[What is expected]
Once the line containing "This screenshot has height=400, width=642." is found in the entries below, restate it and each following line word for word, stopping after the line containing "You are a computer-use agent. 782x532 pixels.".

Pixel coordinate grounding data
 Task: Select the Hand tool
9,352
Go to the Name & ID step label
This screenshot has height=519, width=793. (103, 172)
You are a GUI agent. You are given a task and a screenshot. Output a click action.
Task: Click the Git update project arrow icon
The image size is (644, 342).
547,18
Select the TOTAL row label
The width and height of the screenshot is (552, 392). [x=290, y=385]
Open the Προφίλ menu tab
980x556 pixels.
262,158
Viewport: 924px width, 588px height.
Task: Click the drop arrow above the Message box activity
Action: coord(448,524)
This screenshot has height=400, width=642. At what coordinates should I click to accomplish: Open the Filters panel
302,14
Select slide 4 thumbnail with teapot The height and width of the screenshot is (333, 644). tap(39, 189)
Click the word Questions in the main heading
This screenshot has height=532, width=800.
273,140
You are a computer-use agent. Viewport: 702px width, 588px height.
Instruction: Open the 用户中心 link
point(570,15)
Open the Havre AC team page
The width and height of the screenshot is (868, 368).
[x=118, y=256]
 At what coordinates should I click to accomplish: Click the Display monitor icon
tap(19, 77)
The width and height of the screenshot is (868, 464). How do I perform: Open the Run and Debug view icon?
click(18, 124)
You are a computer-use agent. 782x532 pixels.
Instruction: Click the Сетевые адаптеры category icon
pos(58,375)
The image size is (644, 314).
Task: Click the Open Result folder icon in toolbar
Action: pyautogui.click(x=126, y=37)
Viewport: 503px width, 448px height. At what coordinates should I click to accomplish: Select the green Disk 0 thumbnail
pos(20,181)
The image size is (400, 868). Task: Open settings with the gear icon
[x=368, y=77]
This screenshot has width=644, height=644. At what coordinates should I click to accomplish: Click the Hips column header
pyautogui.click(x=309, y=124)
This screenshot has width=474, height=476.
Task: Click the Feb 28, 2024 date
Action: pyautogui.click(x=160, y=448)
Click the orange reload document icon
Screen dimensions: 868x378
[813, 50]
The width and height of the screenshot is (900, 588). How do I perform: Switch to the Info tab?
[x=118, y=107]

[Task answer]
This screenshot has height=400, width=642. At what coordinates should I click to accomplish: Open the Filters panel
302,14
Select slide 4 thumbnail with teapot The height and width of the screenshot is (333, 644). tap(39, 189)
Click the word Questions in the main heading
This screenshot has height=532, width=800.
273,140
You are a computer-use agent. Viewport: 702px width, 588px height.
Instruction: Open the 用户中心 link
point(570,15)
Open the Havre AC team page
The width and height of the screenshot is (868, 368).
[x=118, y=256]
 At what coordinates should I click to accomplish: Click the Display monitor icon
tap(19, 77)
The width and height of the screenshot is (868, 464). How do I perform: Open the Run and Debug view icon?
click(18, 124)
You are a computer-use agent. 782x532 pixels.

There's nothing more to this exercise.